If there are 6 extra bits then we need 8 – 6 = 2 bits of padding to fill it out to an even byte length. We can generate this padding like this:

[58]> (loop repeat 2 collect 0)

(0 0)

So if we mix that all into one big function:

(defun compress-terminate-and-pad-file (filename)
    (let* ((bitlist (file-to-compressed-bitlist filename))
             (padding (loop repeat (- 8 (mod (length bitlist) 8)) collect 0)))
                (append bitlist padding)))

[70]> (compress-terminate-and-pad-file “drinkme.txt”)

(1 0 1 1 0 0 1 0 0 1 0 1 1 1 0 0 1 0 0 1 0 1 0 1 1 0 1 0 1 1 0 1 0 1 1 0 0 0 0

1 0 1 1 0 1 1 0 1 0 0 0 1 1 0 0 0 0 1 0 1 0 1 0 0 0 0 0 0 0 0 0 0)

[71]> (length (compress-terminate-and-pad-file “drinkme.txt”))

72

For the finishing touch we pop open a byte output file, read through our fully prepared list 8-bits at a time and VOILA we have file compression.

(defun white-rabbit-compress-file (input-filename output-filename)
    (let ((bitlist (compress-terminate-and-pad-file input-filename))
            (out (open output-filename :direction :output :element-type '(unsigned-byte 8))))
            (when out
                (loop while (> (length bitlist) 0) do                     
                    (write-byte (8-bit-list-to-byte (subseq bitlist 0 8)) out)
                    (setf bitlist (subseq bitlist 8))))
            (close out)))

Nothing strange here. As long as there are bits left in the bitlist we take the first eight bits, convert them into a byte, write that byte to file and then drop those bits from the list (by setting the list equal to a subsequence starting at place 8 and continuing to the end of the list). Loop and repeat until the entire file is done.
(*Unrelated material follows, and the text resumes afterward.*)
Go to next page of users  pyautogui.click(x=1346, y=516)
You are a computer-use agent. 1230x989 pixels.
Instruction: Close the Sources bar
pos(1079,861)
Now let’s give it a whirl. Run a command like (white-rabbit-compress-file “drinkme.txt” “compresseddrinkme.txt”) and then look at the compressed file with some sort of hex editor. You will find, once again, the exact same sequence of ones and zeros we calculated by hand.

But turning a 9 byte file into a different 9 byte file isn’t much of a compression, so instead let’s grab the entire first paragraph from “Alice in Wonderland” and save it to a file called “1stparagraph.txt”.

Alice was beginning to get very tired of sitting by her sister on the bank, and of having nothing to do: once or twice she had peeped into the book her sister was reading, but it had no pictures or conversations in it, ‘and what is the use of a book,’ thought Alice ‘without pictures or conversations?’

Run that through our compression and then look at the file sizes of the original versus the compressed. For me the original text file was 303 bytes, but the compressed version was only 216.

Compression achieved.

One word of warning though: This is a horribly slow and inefficient Lisp program that will crawl to a halt on any file more than a few kilobytes in length. There are several easy ways to speed it up but I’m not going to talk about those until the end of this LP because 1) Speed doesn’t matter during proof of concept 2) Optimizing Lisp code isn’t the main focus of this project so let’s leave it until last for the handful of people who care.

So now that we have all happily agreed to not mention how horrible this particular implementation is we can move on to part two of the project: Decompressing the files we just compressed. After all, if you can’t decompress your files you might as well just delete them and achieve 100% compression.